Teamwork begins with understanding the different cultures and experiences of each member. Physicians rarely learn "people skills" in medical schools. They often study in isolation, and upon graduation, step into a world that reveres them and thinks they can do no wrong. So a physician might think that teamwork is accomplished when a nurse performs a requested task-no collaboration necessary. A nurse's experiences would probably lead her to have a vastly different take on teamwork. Just being asked for input to help solve a problem might be her idea of successful teamwork. Learning how to be an effective team member should take place in medical and nursing schools; it is much more difficult to break bad habits and change behaviors in mid-career.
Great teams get the "right" people on board from the start. The "right" people are disciplined and self-motivated; they want to be part of something great.1 A strong team includes many disciplines, levels of education, experiences, and perspectives. Independent thinking is also essential to making a great team; disagreement and dissent can ultimately lead to a decision that represents what all team members think.2 A team approach does not detract from one's talent, authority, or power but enhances it by ensuring that the best possible decisions are being made.3
The infusion nurse can take on any number of roles on the team: caregiver, patient advocate and educator, family liaison, and manager. By drawing on the team's diverse knowledge base, skills, and experience, as well as communicating and collaborating, an infusion nurse can lead an effective team toward integrating and selecting therapies with the most practical risk-benefit ratio for the patient. In an increasingly complex health care system, we need to rely on teams more than ever so that as clinicians we are able to provide the best and safest care.3
Financial considerations have given health care organizations good reason for reevaluating the concept of teams. With the Centers for Medicare & Medicaid Services denying reimbursement for hospital-acquired infections, administrators have an incentive for working with nurses, physicians, and pharmacists, among others, to develop specialty teams. A successful team will demonstrate its advantages to patients and the organization by providing outcomes data (eg, rates of CR-BSIs, phlebitis) rather than simply reciting the number of procedures performed (eg, number of peripherally inserted central catheters placed in a month).

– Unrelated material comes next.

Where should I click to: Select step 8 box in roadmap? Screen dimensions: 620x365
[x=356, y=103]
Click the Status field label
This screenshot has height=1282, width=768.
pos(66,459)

This Focus issue is especially important as it provides vital information on the significance that infusion teams play within today's complex health care system. From defining the infusion nurse's scope of practice, translating evidence into clinical practice, benchmarking and collecting data, and implementing a team, to analyzing relevant financial elements for creating an effective business plan, these articles will be invaluable as you promote your infusion team.